Give again, unaltered, the lines of the listing below that run from the line having "Instalar Aplicación (844, 8)" through the line having "Evolucion Streaming - Servicios".
>>>>>
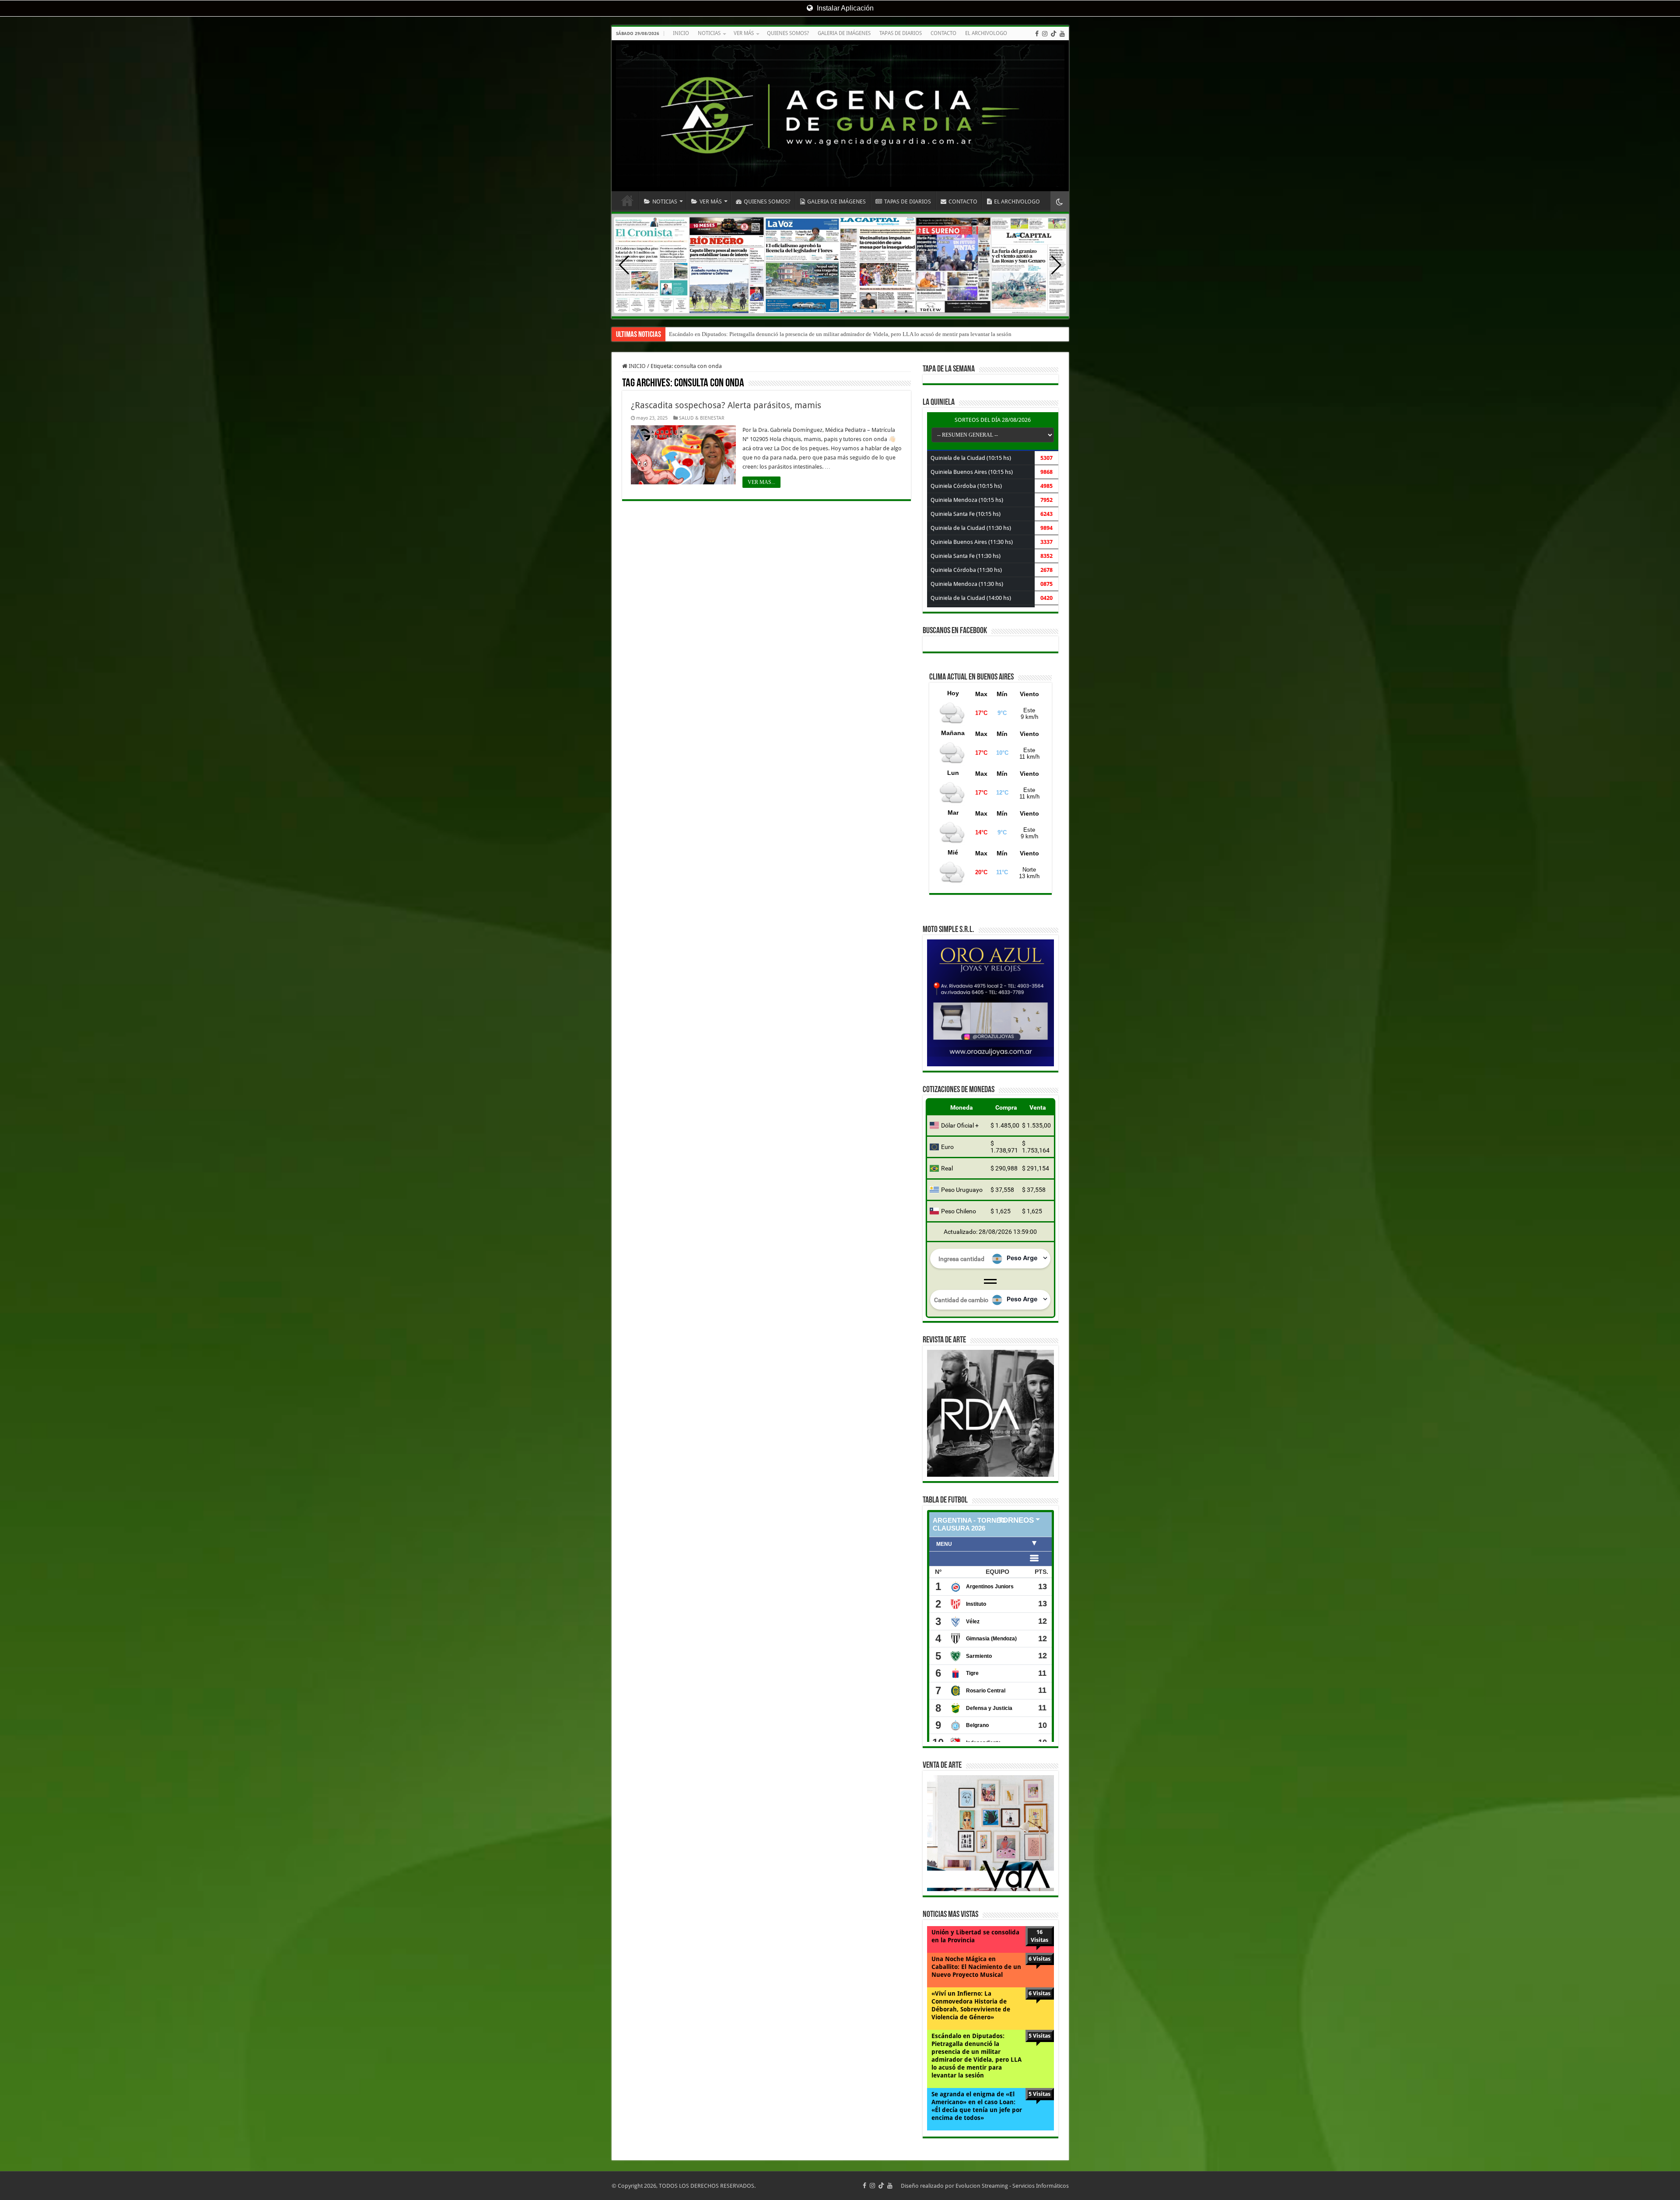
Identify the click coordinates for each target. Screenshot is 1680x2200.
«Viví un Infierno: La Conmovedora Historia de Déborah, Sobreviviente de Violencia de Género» (970, 2005)
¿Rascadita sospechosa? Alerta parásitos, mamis (726, 405)
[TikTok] (1053, 33)
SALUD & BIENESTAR (701, 418)
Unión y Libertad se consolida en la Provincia (975, 1936)
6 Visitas (1039, 1958)
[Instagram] (1044, 33)
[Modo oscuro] (1059, 201)
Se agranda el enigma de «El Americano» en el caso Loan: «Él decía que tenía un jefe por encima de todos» (795, 334)
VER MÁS (744, 33)
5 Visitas (1039, 2035)
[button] (1056, 265)
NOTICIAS (709, 33)
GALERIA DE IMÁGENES (844, 33)
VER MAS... (761, 482)
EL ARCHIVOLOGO (986, 33)
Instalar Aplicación (844, 8)
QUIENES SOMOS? (788, 33)
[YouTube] (1062, 33)
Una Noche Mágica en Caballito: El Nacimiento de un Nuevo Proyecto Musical (976, 1966)
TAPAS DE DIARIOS (900, 33)
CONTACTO (943, 33)
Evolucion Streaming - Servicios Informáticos (1012, 2185)
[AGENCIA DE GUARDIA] (840, 115)
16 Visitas (1039, 1936)
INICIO (681, 33)
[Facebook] (1037, 33)
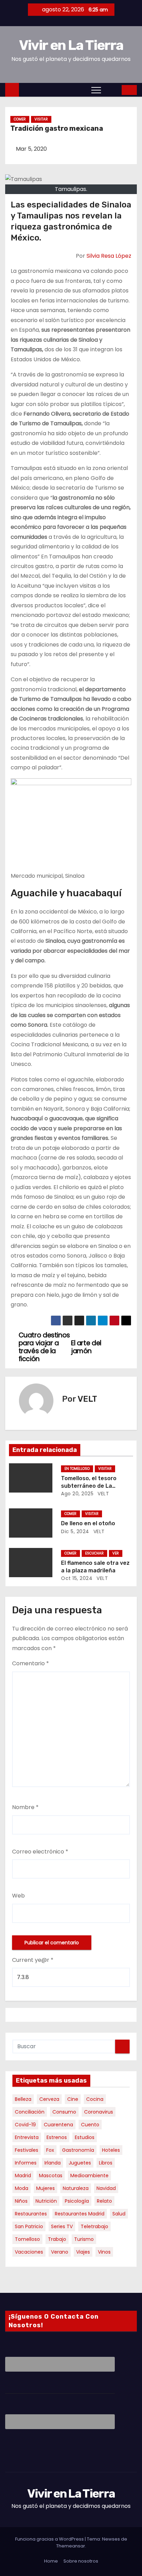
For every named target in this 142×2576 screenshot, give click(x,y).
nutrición (46, 2201)
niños (21, 2201)
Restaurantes (31, 2213)
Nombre (25, 1807)
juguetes (80, 2162)
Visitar (41, 119)
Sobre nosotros (80, 2561)
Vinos (104, 2251)
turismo (84, 2239)
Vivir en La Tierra (71, 45)
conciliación (29, 2111)
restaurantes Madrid (79, 2213)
<<<<<
● ANSWER BOX:
Instalar Aplicación (844, 8)
QUIENES SOMOS? (788, 33)
[YouTube] (1062, 33)
Una Noche Mágica en Caballito: El Nacimiento de un Nuevo Proyecto Musical (976, 1966)
TAPAS DE DIARIOS (900, 33)
CONTACTO (943, 33)
Evolucion Streaming - Servicios Informáticos (1012, 2185)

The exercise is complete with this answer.